Na sessão de abertura do segundo dia do Congresso da APDC três visões dominaram o debate sobre o tema dos próximos 20 anos, onde a gestão de talentos, a evolução da infra-estrutura e o seu modelo de negócio e as promessas do sistema Galileu foram dominantes.

François Bar, professor da Universidade da Califórnia, alinhou as principais tendências que definem o intenso debate nos estados Unidos sobre a neutralidade da Internet e a forma como esta afectará os utilizadores e os fornecedores de serviços. Com uma visão académica, distante de qualquer uma das facções, o professor apresentou os prós e contras de taxar a transmissão de conteúdos pela Internet, pagando uma parte das receitas obtidas com os serviços aos proprietários das redes.

“Existem vantagens e desvantagens, mesmo para os utilizadores”, admitiu François Bar durante a sua apresentação, afirmando que é preciso proteger os utilizadores da degradação dos serviços e eventual bloqueio que os operadores venham a introduzir a sistemas como o Skype, por exemplo, preservando também a inovação.

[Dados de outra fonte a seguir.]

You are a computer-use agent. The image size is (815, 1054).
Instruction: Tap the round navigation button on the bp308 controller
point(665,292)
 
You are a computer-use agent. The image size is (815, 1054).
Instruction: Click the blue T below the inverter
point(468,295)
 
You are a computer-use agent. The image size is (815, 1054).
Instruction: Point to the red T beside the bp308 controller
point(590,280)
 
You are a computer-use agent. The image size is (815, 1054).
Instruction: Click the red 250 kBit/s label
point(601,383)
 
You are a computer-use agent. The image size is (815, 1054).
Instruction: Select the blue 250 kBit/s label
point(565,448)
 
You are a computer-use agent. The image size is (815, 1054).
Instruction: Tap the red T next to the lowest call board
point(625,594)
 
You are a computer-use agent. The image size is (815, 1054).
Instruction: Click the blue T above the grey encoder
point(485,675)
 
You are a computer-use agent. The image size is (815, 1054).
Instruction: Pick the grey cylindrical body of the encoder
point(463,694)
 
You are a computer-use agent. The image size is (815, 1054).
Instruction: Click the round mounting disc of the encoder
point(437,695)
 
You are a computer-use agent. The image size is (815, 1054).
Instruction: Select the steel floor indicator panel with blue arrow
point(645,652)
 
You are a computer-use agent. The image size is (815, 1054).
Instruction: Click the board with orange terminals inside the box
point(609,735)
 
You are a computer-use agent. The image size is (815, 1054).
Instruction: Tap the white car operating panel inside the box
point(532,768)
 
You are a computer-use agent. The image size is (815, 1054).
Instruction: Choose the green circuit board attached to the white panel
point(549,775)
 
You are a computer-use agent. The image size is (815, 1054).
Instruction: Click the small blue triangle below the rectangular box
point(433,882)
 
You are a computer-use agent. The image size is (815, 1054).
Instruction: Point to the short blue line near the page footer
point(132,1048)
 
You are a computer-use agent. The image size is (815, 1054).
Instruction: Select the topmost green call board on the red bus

O dilema apresenta-se porque a necessidade de taxar os conteúdos é usada como argumento pelos detentores da infra-estrutura para continuar a investir na rede. Dessa forma evita-se a degradação da qualidade do serviço de rede e garante-se a possibilidade de gerar fundos que criem novas investimentos em infra-estruturas.

O professor diz ainda que para gerir esta situação será necessário criar boas regras e conseguir impô-las, duas matérias que apresentam grandes desafios aos reguladores. “Se eu vir que é difícil utilizar o Skype numa determinada rede é quase impossível verificar se isso se deve a sistemas de bloqueio introduzidos pelo operador ou a impressibilidade da própria transmissão de tráfego”, exemplifica François Bar.

Apesar de não ter tomado posição durante a sua apresentação em relação a nenhuma das partes em disputa nesta questão, à margem da sessão François Bar admitiu ao TeK que prefere que se mantenha na Internet alguma neutralidade.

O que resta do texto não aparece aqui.